▶ _WHAT IS EXPECTED_
I need each line of the entries below that includes the string "apps".

▶ _PROVIDED DATA_
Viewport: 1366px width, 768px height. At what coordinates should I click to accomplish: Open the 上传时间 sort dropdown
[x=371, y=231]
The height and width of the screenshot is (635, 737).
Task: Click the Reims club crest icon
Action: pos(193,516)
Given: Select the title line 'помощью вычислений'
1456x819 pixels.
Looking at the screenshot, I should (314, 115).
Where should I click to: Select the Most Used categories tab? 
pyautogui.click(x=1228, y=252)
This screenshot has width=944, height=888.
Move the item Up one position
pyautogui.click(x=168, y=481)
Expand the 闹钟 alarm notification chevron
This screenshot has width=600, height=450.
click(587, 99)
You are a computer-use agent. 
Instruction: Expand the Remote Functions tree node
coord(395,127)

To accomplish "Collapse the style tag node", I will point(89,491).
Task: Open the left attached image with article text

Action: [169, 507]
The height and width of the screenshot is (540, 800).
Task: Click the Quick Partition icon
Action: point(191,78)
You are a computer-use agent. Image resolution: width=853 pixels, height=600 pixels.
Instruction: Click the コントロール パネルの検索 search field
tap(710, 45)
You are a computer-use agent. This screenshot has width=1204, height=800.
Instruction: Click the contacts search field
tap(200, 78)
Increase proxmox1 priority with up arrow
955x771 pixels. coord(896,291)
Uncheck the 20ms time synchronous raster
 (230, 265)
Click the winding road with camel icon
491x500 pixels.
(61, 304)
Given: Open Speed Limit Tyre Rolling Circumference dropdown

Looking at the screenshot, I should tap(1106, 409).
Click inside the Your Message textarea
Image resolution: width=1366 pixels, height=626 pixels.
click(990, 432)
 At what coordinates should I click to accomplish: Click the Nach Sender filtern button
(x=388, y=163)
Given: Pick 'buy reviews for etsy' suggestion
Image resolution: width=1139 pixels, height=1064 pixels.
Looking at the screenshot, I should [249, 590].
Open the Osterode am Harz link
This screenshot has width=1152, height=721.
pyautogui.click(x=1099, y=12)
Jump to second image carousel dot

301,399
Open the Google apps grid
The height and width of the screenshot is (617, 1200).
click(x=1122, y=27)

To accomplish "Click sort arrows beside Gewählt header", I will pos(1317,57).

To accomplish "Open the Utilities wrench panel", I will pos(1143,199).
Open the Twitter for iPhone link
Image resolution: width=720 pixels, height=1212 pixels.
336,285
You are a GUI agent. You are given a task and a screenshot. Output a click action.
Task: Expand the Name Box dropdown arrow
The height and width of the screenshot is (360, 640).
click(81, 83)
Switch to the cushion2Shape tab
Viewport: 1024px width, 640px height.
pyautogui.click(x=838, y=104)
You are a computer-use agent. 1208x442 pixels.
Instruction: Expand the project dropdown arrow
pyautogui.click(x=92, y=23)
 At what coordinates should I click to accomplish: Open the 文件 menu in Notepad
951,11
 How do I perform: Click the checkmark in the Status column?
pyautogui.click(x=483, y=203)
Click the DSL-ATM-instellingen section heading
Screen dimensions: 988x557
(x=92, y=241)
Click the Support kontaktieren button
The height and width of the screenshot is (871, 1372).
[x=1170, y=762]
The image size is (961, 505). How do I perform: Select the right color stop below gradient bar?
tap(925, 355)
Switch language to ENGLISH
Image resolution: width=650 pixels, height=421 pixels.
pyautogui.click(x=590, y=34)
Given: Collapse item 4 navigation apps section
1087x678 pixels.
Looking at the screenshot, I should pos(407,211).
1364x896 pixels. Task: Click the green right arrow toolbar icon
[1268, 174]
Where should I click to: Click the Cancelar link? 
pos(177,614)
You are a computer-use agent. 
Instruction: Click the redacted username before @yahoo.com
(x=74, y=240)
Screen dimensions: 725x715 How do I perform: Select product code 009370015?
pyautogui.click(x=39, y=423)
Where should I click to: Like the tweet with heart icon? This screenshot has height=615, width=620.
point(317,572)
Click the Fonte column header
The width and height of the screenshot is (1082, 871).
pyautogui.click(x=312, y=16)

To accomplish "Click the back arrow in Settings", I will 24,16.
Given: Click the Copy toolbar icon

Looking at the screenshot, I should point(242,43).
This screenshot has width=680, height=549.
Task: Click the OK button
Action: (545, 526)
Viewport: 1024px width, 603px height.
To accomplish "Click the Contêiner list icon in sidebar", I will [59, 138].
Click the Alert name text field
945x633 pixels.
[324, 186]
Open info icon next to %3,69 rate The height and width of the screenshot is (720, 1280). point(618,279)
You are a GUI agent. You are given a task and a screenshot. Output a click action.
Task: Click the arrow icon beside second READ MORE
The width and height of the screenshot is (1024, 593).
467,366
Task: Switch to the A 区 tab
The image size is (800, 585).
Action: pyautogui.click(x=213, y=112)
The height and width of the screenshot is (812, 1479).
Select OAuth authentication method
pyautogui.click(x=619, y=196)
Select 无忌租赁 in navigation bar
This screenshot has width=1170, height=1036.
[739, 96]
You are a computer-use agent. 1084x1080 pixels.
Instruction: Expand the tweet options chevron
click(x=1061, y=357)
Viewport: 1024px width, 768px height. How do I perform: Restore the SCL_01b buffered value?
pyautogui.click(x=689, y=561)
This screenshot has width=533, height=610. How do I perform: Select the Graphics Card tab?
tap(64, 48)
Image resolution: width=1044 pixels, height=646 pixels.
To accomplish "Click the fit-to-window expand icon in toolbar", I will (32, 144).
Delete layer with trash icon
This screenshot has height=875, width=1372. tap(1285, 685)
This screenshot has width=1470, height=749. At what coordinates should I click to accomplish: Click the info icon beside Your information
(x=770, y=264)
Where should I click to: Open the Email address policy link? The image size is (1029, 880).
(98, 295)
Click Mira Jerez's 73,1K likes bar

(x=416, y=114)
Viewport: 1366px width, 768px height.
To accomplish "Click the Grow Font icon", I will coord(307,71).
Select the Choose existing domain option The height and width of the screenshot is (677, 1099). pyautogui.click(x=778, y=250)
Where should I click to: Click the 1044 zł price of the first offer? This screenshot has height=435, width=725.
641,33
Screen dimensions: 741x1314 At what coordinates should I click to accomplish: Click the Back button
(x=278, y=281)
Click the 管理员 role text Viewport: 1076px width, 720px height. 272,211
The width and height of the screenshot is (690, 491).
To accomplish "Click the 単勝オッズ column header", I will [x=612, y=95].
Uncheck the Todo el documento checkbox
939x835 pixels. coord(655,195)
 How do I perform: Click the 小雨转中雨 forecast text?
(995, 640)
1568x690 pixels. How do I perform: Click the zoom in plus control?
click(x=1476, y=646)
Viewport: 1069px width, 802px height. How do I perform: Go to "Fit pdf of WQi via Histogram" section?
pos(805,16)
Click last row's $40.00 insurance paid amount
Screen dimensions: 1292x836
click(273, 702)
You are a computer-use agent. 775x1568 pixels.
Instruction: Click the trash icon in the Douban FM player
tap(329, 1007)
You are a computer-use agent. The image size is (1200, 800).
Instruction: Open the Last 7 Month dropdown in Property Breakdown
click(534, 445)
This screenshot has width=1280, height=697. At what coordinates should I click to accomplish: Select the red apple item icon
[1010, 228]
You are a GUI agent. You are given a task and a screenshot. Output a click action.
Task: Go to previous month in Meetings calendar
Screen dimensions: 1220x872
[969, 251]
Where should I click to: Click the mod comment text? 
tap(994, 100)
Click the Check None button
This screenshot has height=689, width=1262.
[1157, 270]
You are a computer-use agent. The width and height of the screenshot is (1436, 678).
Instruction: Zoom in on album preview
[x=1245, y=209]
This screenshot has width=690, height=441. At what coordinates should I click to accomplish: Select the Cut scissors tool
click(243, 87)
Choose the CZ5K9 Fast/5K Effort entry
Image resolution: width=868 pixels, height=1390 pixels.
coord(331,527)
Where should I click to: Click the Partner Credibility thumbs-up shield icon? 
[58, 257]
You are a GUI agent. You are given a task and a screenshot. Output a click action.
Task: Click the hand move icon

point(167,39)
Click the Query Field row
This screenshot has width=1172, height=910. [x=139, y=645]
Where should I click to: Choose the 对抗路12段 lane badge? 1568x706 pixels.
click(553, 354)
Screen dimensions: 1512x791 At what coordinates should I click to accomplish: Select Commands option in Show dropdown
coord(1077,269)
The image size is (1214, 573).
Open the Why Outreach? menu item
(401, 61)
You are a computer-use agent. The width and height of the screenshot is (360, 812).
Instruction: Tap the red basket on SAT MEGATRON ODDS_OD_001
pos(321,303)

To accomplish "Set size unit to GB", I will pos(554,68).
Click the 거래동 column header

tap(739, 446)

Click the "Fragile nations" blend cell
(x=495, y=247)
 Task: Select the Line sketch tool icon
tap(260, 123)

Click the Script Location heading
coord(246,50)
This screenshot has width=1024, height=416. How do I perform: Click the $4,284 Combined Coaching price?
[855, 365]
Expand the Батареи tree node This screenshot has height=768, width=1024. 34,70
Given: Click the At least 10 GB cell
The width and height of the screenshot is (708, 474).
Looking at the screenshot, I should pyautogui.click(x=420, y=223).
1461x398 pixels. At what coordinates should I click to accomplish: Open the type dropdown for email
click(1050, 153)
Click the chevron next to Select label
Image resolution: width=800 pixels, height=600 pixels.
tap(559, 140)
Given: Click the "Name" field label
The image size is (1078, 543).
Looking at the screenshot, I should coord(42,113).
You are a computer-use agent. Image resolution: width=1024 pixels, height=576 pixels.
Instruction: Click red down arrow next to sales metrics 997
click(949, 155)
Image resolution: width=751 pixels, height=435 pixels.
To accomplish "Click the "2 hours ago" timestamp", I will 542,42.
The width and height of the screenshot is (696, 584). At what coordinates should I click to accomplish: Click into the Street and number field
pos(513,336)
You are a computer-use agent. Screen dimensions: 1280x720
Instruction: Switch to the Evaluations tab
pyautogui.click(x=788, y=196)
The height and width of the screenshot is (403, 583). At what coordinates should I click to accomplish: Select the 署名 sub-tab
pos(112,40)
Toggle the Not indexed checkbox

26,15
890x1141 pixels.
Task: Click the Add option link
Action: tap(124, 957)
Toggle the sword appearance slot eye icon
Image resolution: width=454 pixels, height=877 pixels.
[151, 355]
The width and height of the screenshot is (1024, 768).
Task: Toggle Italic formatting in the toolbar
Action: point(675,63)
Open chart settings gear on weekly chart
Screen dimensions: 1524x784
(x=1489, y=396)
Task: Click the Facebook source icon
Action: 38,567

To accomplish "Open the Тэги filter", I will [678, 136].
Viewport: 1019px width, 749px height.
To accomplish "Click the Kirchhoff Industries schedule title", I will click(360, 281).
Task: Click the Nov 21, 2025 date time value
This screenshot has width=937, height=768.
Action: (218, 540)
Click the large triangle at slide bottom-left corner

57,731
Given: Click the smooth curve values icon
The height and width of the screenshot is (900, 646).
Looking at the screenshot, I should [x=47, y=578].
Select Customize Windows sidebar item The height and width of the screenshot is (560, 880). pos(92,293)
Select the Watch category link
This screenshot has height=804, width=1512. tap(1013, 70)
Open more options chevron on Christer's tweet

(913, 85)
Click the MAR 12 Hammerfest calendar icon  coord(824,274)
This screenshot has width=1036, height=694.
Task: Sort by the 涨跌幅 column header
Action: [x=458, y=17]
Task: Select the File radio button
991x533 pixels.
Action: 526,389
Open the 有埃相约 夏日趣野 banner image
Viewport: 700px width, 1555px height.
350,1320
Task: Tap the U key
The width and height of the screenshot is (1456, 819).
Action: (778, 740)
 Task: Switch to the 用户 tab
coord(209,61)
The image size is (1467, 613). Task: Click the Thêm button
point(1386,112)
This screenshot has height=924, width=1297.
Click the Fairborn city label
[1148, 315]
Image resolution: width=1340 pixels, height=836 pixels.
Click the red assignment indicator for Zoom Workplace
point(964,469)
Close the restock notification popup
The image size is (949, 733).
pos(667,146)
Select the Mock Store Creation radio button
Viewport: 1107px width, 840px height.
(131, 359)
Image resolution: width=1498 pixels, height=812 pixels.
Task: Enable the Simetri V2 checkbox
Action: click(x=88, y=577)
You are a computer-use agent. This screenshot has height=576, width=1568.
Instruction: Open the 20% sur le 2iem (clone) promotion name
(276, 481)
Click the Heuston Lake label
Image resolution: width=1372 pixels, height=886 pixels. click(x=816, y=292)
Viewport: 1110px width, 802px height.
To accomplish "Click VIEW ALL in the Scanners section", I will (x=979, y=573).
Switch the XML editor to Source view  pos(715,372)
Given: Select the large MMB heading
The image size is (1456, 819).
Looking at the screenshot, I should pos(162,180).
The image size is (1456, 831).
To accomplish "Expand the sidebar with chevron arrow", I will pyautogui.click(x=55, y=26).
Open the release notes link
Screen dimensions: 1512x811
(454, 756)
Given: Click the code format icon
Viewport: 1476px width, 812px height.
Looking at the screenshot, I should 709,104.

▶ _REPLY_
Open the Google apps grid
Given: Collapse item 4 navigation apps section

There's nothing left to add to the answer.